* WHAT TO WORK ON: Present the following entries again, word for word and in full.

Dataset entries
★ ★ ★

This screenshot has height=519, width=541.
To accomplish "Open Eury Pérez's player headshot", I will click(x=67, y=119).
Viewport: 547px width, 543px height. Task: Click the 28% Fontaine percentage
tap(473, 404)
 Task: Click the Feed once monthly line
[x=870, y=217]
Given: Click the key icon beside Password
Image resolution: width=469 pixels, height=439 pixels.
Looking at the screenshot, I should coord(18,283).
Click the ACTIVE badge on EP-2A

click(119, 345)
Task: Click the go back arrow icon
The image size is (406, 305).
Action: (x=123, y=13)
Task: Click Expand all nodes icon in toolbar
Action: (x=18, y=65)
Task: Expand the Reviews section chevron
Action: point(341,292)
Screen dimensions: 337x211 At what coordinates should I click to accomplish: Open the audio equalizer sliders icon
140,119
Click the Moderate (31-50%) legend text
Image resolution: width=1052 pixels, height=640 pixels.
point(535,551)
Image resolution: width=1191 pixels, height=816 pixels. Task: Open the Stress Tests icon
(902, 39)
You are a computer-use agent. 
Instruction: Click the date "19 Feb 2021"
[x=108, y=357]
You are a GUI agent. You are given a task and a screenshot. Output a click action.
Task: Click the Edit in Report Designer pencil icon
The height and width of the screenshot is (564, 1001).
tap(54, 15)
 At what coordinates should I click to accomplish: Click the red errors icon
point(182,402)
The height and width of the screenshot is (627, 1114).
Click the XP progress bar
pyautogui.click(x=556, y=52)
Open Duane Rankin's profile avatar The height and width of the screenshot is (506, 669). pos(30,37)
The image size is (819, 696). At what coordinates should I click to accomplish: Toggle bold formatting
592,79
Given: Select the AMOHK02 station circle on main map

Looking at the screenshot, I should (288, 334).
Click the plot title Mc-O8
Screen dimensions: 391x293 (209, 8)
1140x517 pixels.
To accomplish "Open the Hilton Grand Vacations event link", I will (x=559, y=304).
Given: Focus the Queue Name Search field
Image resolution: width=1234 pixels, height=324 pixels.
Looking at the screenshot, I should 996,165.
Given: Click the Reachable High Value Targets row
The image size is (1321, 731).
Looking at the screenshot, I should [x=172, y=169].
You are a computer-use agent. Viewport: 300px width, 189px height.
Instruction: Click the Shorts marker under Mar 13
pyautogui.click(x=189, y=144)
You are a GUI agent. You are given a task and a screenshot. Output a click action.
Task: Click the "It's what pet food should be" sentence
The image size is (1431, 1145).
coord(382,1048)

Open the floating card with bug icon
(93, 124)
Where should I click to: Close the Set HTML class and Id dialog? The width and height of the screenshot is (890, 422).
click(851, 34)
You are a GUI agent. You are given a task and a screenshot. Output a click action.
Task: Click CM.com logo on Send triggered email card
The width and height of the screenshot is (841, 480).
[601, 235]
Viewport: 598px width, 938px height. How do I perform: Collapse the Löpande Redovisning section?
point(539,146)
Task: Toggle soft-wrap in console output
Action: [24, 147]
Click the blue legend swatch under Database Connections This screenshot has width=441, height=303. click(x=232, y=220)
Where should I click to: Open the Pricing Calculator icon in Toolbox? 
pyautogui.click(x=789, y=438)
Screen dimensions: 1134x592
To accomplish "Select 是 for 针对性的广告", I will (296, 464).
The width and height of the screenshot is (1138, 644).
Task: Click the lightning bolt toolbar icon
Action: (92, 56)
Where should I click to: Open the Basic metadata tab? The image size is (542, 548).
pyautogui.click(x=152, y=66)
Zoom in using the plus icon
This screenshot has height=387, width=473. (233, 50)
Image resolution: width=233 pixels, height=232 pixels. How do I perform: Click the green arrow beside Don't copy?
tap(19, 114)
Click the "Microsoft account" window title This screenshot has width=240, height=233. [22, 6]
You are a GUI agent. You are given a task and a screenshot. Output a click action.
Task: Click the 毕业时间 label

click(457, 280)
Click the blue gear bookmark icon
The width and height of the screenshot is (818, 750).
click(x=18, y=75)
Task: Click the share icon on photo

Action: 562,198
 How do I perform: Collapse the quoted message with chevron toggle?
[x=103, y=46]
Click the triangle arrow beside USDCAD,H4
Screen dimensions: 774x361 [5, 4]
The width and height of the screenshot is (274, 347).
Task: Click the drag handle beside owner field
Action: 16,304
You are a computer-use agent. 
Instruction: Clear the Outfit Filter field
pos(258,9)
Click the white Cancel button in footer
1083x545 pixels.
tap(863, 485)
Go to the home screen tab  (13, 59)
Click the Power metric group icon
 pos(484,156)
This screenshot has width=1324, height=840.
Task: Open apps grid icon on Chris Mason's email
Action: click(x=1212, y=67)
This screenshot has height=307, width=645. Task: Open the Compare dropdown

★ ★ ★

* RESPONSE TO THE EXERCISE:
This screenshot has height=519, width=541.
To accomplish "Open Eury Pérez's player headshot", I will click(x=67, y=119).
Viewport: 547px width, 543px height. Task: Click the 28% Fontaine percentage
tap(473, 404)
 Task: Click the Feed once monthly line
[x=870, y=217]
Given: Click the key icon beside Password
Image resolution: width=469 pixels, height=439 pixels.
Looking at the screenshot, I should coord(18,283).
Click the ACTIVE badge on EP-2A

click(119, 345)
Task: Click the go back arrow icon
The image size is (406, 305).
Action: (x=123, y=13)
Task: Click Expand all nodes icon in toolbar
Action: (x=18, y=65)
Task: Expand the Reviews section chevron
Action: point(341,292)
Screen dimensions: 337x211 At what coordinates should I click to accomplish: Open the audio equalizer sliders icon
140,119
Click the Moderate (31-50%) legend text
Image resolution: width=1052 pixels, height=640 pixels.
point(535,551)
Image resolution: width=1191 pixels, height=816 pixels. Task: Open the Stress Tests icon
(902, 39)
You are a computer-use agent. 
Instruction: Click the date "19 Feb 2021"
[x=108, y=357]
You are a GUI agent. You are given a task and a screenshot. Output a click action.
Task: Click the Edit in Report Designer pencil icon
The height and width of the screenshot is (564, 1001).
tap(54, 15)
 At what coordinates should I click to accomplish: Click the red errors icon
point(182,402)
The height and width of the screenshot is (627, 1114).
Click the XP progress bar
pyautogui.click(x=556, y=52)
Open Duane Rankin's profile avatar The height and width of the screenshot is (506, 669). pos(30,37)
The image size is (819, 696). At what coordinates should I click to accomplish: Toggle bold formatting
592,79
Given: Select the AMOHK02 station circle on main map

Looking at the screenshot, I should (288, 334).
Click the plot title Mc-O8
Screen dimensions: 391x293 (209, 8)
1140x517 pixels.
To accomplish "Open the Hilton Grand Vacations event link", I will (x=559, y=304).
Given: Focus the Queue Name Search field
Image resolution: width=1234 pixels, height=324 pixels.
Looking at the screenshot, I should 996,165.
Given: Click the Reachable High Value Targets row
The image size is (1321, 731).
Looking at the screenshot, I should [x=172, y=169].
You are a computer-use agent. Viewport: 300px width, 189px height.
Instruction: Click the Shorts marker under Mar 13
pyautogui.click(x=189, y=144)
You are a GUI agent. You are given a task and a screenshot. Output a click action.
Task: Click the "It's what pet food should be" sentence
The image size is (1431, 1145).
coord(382,1048)

Open the floating card with bug icon
(93, 124)
Where should I click to: Close the Set HTML class and Id dialog? The width and height of the screenshot is (890, 422).
click(851, 34)
You are a GUI agent. You are given a task and a screenshot. Output a click action.
Task: Click CM.com logo on Send triggered email card
The width and height of the screenshot is (841, 480).
[601, 235]
Viewport: 598px width, 938px height. How do I perform: Collapse the Löpande Redovisning section?
point(539,146)
Task: Toggle soft-wrap in console output
Action: [24, 147]
Click the blue legend swatch under Database Connections This screenshot has width=441, height=303. click(x=232, y=220)
Where should I click to: Open the Pricing Calculator icon in Toolbox? 
pyautogui.click(x=789, y=438)
Screen dimensions: 1134x592
To accomplish "Select 是 for 针对性的广告", I will (296, 464).
The width and height of the screenshot is (1138, 644).
Task: Click the lightning bolt toolbar icon
Action: (92, 56)
Where should I click to: Open the Basic metadata tab? The image size is (542, 548).
pyautogui.click(x=152, y=66)
Zoom in using the plus icon
This screenshot has height=387, width=473. (233, 50)
Image resolution: width=233 pixels, height=232 pixels. How do I perform: Click the green arrow beside Don't copy?
tap(19, 114)
Click the "Microsoft account" window title This screenshot has width=240, height=233. [22, 6]
You are a GUI agent. You are given a task and a screenshot. Output a click action.
Task: Click the 毕业时间 label

click(457, 280)
Click the blue gear bookmark icon
The width and height of the screenshot is (818, 750).
click(x=18, y=75)
Task: Click the share icon on photo

Action: 562,198
 How do I perform: Collapse the quoted message with chevron toggle?
[x=103, y=46]
Click the triangle arrow beside USDCAD,H4
Screen dimensions: 774x361 [5, 4]
The width and height of the screenshot is (274, 347).
Task: Click the drag handle beside owner field
Action: 16,304
You are a computer-use agent. 
Instruction: Clear the Outfit Filter field
pos(258,9)
Click the white Cancel button in footer
1083x545 pixels.
tap(863, 485)
Go to the home screen tab  (13, 59)
Click the Power metric group icon
 pos(484,156)
This screenshot has width=1324, height=840.
Task: Open apps grid icon on Chris Mason's email
Action: click(x=1212, y=67)
This screenshot has height=307, width=645. Task: Open the Compare dropdown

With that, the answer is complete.